*BRIEF*: Can you rewrite the material below, replacing every "Locate an element on the screen" with "Find one element on the display" and keeping everything else the same?

*DATASET EXCERPTS*:
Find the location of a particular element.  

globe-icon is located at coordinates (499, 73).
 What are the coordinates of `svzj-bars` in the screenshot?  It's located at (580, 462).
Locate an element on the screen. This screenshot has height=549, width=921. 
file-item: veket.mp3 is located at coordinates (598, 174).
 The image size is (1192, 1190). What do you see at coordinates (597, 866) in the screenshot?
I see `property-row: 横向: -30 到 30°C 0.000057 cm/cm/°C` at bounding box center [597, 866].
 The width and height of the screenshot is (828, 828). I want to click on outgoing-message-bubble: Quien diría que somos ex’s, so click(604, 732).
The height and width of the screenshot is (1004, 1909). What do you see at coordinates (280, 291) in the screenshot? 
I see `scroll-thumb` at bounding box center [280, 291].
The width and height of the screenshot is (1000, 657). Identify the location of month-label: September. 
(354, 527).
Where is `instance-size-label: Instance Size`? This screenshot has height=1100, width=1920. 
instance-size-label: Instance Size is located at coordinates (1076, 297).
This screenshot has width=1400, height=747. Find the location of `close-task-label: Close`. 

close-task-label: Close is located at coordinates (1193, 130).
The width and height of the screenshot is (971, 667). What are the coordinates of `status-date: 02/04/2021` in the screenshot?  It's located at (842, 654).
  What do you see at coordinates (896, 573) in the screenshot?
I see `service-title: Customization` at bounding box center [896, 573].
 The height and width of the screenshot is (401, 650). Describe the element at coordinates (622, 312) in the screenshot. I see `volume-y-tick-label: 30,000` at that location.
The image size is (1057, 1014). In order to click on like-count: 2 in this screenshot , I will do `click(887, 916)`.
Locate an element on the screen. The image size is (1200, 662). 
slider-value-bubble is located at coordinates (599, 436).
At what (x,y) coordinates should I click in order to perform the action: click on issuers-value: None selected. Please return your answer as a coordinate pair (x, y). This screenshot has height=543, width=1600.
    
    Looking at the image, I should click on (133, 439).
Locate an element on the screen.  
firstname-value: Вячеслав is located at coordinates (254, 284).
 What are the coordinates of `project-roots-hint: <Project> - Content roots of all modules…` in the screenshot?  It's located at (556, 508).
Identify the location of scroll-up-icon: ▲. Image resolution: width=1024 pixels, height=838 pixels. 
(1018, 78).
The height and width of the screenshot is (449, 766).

*TASK SOLUTION*:
Find the location of a particular element.  

globe-icon is located at coordinates (499, 73).
 What are the coordinates of `svzj-bars` in the screenshot?  It's located at (580, 462).
Find one element on the display. This screenshot has height=549, width=921. 
file-item: veket.mp3 is located at coordinates (598, 174).
 The image size is (1192, 1190). What do you see at coordinates (597, 866) in the screenshot?
I see `property-row: 横向: -30 到 30°C 0.000057 cm/cm/°C` at bounding box center [597, 866].
 The width and height of the screenshot is (828, 828). I want to click on outgoing-message-bubble: Quien diría que somos ex’s, so click(604, 732).
The height and width of the screenshot is (1004, 1909). What do you see at coordinates (280, 291) in the screenshot? 
I see `scroll-thumb` at bounding box center [280, 291].
The width and height of the screenshot is (1000, 657). Identify the location of month-label: September. 
(354, 527).
Where is `instance-size-label: Instance Size`? This screenshot has height=1100, width=1920. 
instance-size-label: Instance Size is located at coordinates (1076, 297).
This screenshot has width=1400, height=747. Find the location of `close-task-label: Close`. 

close-task-label: Close is located at coordinates (1193, 130).
The width and height of the screenshot is (971, 667). What are the coordinates of `status-date: 02/04/2021` in the screenshot?  It's located at (842, 654).
  What do you see at coordinates (896, 573) in the screenshot?
I see `service-title: Customization` at bounding box center [896, 573].
 The height and width of the screenshot is (401, 650). Describe the element at coordinates (622, 312) in the screenshot. I see `volume-y-tick-label: 30,000` at that location.
The image size is (1057, 1014). In order to click on like-count: 2 in this screenshot , I will do `click(887, 916)`.
Find one element on the display. The image size is (1200, 662). 
slider-value-bubble is located at coordinates (599, 436).
At what (x,y) coordinates should I click in order to perform the action: click on issuers-value: None selected. Please return your answer as a coordinate pair (x, y). This screenshot has height=543, width=1600.
    
    Looking at the image, I should click on (133, 439).
Find one element on the display.  
firstname-value: Вячеслав is located at coordinates (254, 284).
 What are the coordinates of `project-roots-hint: <Project> - Content roots of all modules…` in the screenshot?  It's located at (556, 508).
Identify the location of scroll-up-icon: ▲. Image resolution: width=1024 pixels, height=838 pixels. 
(1018, 78).
The height and width of the screenshot is (449, 766).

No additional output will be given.